#### Given passage:
--- START ---
'Green shoots' of improving rental affordability are showing: new report
National Shelter, SGS, HAA
Rental affordability has remained steady after rapid declines in many parts of the country as the community sector and businesses call for further action to address Australia’s most pressing economic and social challenge.
The 11th annual National Shelter-SGS Economics and Planning Rental Affordability Index, which compares rents with incomes, found affordability in the past year has improved 1% in Sydney and 4% in Canberra, while remaining steady in Melbourne and Adelaide. Affordability declined 1% in Hobart, 2% in Brisbane and 4% in Perth. Affordability declined by 3% in regional Queensland and regional Tasmania, and by 5% in regional WA.
The Rental Affordability Index now includes Housing All Australians as a key partner, reflecting the critical role of business and public-private partnerships in addressing the nation's housing crisis.
“The rental crisis is persistent but green shoots are showing,” said National Shelter Chair John Engeler.
--- END ---
#### Dataset entries:
--- START ---
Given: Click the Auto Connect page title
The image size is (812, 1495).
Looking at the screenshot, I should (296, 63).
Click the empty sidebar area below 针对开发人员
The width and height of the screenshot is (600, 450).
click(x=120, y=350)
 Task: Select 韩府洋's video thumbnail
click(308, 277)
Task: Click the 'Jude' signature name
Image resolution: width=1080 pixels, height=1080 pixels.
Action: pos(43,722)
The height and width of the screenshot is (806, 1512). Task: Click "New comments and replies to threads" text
--- END ---
#### Brief 1:
Answer these questions from the rental affordability article.
(a) By what percentage did rental affordability improve in Canberra over the past year?
(b) Which organization does the Rental Affordability Index now include as a key partner?
(c) Who is the Chair of National Shelter?
#### Brief 2:
Repeat the rental affordability article word for word from "The Rental Affordability" up to and including "Chair John Engeler.".
The listing was taken from a different source.

#### Answer 1:
(a) 4%
(b) Housing All Australians
(c) John Engeler

#### Answer 2:
The Rental Affordability Index now includes Housing All Australians as a key partner, reflecting the critical role of business and public-private partnerships in addressing the nation's housing crisis.
“The rental crisis is persistent but green shoots are showing,” said National Shelter Chair John Engeler.